What if your product development team had a genie in a bottle that could pop out and optimise virtual prototypes every time your team tried something new?

No highly trained optimisation specialists. No time-consuming automation scripts to write. No complex analysis of multiple parameters.

SNAP! Here’s your optimised prototype data.

The product-development process would be faster, easier and more effective, and costs would likely drop, too. The potentially bigger gain, though, would be wider adoption of design space exploration (DSE) by essentially flipping the simulation process so it is less about meeting minimum requirements and more about building knowledge, impressing customers and breaking new ground.

With more time and resources to push innovation boundaries, design teams could use simulation to identify new ways to solve existing challenges and envision new products that previously would have gone undiscovered.

Easier, faster and more affordable design optimisation


What many people don’t know is that the “genie in a bottle” exists and is better known as intelligent automation: that is, software-driven processing that can quickly integrate and assess disparate data sets, and then make decisions and perform tasks that humans alone need hours or days to accomplish.

It’s a new type of software capability becoming more commonplace across businesses. In the finance function, for example, intelligent automation is shrinking how long the monthly “closing of the books” takes from days to minutes. It’s also the power behind generative design.

For digital product or system simulations, intelligent automation can:

• Integrate data from any and all simulation programs in use
• Perform computational analysis to optimise the model in minutes
• Feed the optimised model data back into the simulation programs in use

Intelligent automation is added to the simulation process through modern DSE software, which comes as an out-of-the-box solution with drag-and-drop workflows that run in parallel with existing workflows. This is a significant change because it makes design space exploration feasible and cost-effective for any project.

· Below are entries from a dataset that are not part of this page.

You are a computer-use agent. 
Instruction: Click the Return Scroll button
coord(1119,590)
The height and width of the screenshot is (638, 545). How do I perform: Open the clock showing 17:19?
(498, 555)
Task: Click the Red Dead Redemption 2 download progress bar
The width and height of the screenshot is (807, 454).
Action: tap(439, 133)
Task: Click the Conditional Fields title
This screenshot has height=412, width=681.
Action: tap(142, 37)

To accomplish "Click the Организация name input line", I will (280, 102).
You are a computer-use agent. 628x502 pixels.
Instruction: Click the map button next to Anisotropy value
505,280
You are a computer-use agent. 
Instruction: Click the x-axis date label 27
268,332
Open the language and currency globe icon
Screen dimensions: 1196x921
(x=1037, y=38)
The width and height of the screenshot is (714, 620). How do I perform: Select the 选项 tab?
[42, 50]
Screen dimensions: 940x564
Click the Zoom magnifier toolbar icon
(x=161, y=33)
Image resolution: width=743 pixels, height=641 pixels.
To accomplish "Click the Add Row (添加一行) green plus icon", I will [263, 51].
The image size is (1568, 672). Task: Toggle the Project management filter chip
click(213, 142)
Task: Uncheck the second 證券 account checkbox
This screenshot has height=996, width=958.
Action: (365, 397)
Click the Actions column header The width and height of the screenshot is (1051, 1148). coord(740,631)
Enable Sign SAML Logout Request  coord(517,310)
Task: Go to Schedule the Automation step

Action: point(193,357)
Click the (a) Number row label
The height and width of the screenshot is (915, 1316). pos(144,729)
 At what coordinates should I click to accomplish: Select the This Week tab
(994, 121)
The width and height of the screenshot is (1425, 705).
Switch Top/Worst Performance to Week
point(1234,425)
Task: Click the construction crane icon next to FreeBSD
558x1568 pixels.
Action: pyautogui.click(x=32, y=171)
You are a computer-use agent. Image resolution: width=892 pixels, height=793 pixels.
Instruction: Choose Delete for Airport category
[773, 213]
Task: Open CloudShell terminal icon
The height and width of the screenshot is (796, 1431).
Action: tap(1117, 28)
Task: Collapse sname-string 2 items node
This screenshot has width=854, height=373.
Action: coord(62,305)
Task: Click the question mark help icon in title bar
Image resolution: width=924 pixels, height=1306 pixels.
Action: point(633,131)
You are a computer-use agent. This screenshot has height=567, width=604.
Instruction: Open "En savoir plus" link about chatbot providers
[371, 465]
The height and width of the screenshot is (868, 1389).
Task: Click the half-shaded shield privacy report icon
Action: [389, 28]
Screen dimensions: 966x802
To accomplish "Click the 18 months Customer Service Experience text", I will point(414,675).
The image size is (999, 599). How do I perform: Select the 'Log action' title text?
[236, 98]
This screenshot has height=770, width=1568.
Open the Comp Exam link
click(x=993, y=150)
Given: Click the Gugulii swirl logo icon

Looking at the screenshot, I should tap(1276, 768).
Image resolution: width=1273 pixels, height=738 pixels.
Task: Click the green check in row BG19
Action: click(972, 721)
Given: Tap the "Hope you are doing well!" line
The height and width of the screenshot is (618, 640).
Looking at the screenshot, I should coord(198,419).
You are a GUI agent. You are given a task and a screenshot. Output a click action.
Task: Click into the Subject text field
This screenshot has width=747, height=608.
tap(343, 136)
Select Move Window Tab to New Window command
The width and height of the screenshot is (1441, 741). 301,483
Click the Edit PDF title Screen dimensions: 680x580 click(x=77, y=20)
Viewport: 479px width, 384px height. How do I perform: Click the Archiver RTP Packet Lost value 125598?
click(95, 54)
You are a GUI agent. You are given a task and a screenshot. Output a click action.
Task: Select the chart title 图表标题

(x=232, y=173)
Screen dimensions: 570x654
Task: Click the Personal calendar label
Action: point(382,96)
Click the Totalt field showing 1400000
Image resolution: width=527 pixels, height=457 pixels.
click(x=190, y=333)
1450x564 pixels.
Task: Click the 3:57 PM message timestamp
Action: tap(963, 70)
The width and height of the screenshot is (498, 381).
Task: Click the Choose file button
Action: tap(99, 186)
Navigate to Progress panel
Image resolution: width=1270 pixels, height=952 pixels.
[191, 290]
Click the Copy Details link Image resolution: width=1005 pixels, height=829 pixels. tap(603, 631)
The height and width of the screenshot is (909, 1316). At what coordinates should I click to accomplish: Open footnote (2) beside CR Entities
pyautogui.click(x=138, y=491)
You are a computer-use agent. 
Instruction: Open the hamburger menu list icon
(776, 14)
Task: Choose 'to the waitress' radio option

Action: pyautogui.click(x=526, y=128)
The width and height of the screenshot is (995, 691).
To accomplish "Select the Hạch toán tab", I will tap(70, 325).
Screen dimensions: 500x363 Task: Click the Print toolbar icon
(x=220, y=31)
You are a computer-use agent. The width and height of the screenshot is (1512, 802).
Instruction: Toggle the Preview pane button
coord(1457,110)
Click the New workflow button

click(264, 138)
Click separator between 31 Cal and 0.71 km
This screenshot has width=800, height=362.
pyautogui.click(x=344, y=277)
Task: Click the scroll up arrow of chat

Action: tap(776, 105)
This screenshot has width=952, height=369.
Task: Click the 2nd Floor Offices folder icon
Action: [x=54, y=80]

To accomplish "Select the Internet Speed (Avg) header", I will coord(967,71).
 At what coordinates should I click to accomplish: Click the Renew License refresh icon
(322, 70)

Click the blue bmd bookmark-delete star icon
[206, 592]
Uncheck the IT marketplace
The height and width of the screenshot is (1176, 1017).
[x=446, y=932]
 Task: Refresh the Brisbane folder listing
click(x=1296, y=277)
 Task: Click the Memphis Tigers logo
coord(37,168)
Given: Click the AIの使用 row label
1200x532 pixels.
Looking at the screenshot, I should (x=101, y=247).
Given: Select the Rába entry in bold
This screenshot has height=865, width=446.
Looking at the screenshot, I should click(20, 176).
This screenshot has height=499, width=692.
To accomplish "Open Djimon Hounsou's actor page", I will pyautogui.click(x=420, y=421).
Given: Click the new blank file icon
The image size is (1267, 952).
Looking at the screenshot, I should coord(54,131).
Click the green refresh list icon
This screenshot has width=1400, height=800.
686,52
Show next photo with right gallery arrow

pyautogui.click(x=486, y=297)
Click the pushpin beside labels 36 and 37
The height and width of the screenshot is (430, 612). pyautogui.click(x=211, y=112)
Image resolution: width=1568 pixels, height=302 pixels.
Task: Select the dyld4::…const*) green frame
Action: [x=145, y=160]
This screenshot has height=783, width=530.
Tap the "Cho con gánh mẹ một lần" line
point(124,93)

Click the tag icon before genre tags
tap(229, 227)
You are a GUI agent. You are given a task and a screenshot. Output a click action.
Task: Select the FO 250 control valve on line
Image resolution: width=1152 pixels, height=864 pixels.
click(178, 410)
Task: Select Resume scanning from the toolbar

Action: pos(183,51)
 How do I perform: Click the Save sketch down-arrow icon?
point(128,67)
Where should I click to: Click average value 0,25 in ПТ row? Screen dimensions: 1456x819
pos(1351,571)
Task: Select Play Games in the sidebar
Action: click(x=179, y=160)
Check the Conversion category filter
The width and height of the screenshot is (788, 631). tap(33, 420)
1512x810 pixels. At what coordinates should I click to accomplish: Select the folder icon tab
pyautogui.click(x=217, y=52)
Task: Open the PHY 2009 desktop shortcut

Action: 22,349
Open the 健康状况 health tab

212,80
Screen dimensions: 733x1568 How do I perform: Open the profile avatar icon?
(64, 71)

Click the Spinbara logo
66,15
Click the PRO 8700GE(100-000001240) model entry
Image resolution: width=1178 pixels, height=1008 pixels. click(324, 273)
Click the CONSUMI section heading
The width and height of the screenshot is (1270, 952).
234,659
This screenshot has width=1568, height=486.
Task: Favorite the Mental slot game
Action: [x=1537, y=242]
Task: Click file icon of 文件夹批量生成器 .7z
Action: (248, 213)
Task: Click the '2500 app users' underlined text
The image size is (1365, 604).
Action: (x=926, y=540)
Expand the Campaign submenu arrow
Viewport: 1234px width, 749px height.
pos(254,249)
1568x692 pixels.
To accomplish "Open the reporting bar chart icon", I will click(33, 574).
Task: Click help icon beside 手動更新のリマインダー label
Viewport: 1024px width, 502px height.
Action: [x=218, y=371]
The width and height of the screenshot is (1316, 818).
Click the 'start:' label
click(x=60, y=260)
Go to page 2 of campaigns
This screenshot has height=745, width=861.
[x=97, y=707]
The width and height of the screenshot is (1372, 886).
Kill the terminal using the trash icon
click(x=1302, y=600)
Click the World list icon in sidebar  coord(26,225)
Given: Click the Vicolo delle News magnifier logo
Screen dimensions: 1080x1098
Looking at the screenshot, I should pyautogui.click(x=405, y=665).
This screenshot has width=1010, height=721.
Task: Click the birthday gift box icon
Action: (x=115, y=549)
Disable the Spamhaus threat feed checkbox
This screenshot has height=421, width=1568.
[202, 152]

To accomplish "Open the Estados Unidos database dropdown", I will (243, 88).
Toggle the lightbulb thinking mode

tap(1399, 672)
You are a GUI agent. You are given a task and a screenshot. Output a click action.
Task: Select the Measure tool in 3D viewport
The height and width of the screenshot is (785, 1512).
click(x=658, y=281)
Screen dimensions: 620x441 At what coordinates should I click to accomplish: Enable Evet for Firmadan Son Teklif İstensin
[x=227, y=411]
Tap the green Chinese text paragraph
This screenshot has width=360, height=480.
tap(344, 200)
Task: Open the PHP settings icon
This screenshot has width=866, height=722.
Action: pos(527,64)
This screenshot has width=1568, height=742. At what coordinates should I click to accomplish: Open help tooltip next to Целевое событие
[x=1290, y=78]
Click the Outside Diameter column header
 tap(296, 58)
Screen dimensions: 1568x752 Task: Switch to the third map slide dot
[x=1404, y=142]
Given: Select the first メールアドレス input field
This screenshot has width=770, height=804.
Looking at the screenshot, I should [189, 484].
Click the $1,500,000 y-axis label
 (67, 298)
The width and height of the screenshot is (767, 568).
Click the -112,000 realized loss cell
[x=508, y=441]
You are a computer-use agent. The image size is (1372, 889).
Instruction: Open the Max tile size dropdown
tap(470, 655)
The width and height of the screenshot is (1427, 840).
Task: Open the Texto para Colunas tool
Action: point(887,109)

Moving from design optimisation specialists to intelligent software


Traditionally, DSE has been limited to product designs where miniscule differences can have a substantial impact on performance—and return on investment for both the company and its customer. Think Formula 1 race cars, where eking out the last few percentage points of power means the difference between winning and losing; or aerospace engines, where more efficient jets save on fuel costs and reduce environmental impact.

Without intelligent automation, DSE consumes more time and resources than it’s worth for most designs. Engineers, analysts and optimisation specialists, each working with different types of software and data sets, work together on studies in which products are designed, tested and reviewed in an iterative process. Automating the process generally requires the costly and time-consuming writing of customised software code.

With intelligent DSE, engineers with little specialised training or experience in design space exploration can discover optimal designs in less time than specialised teams following the traditional process. Intelligent DSE can be used more frequently, if not always, and even in mature industries.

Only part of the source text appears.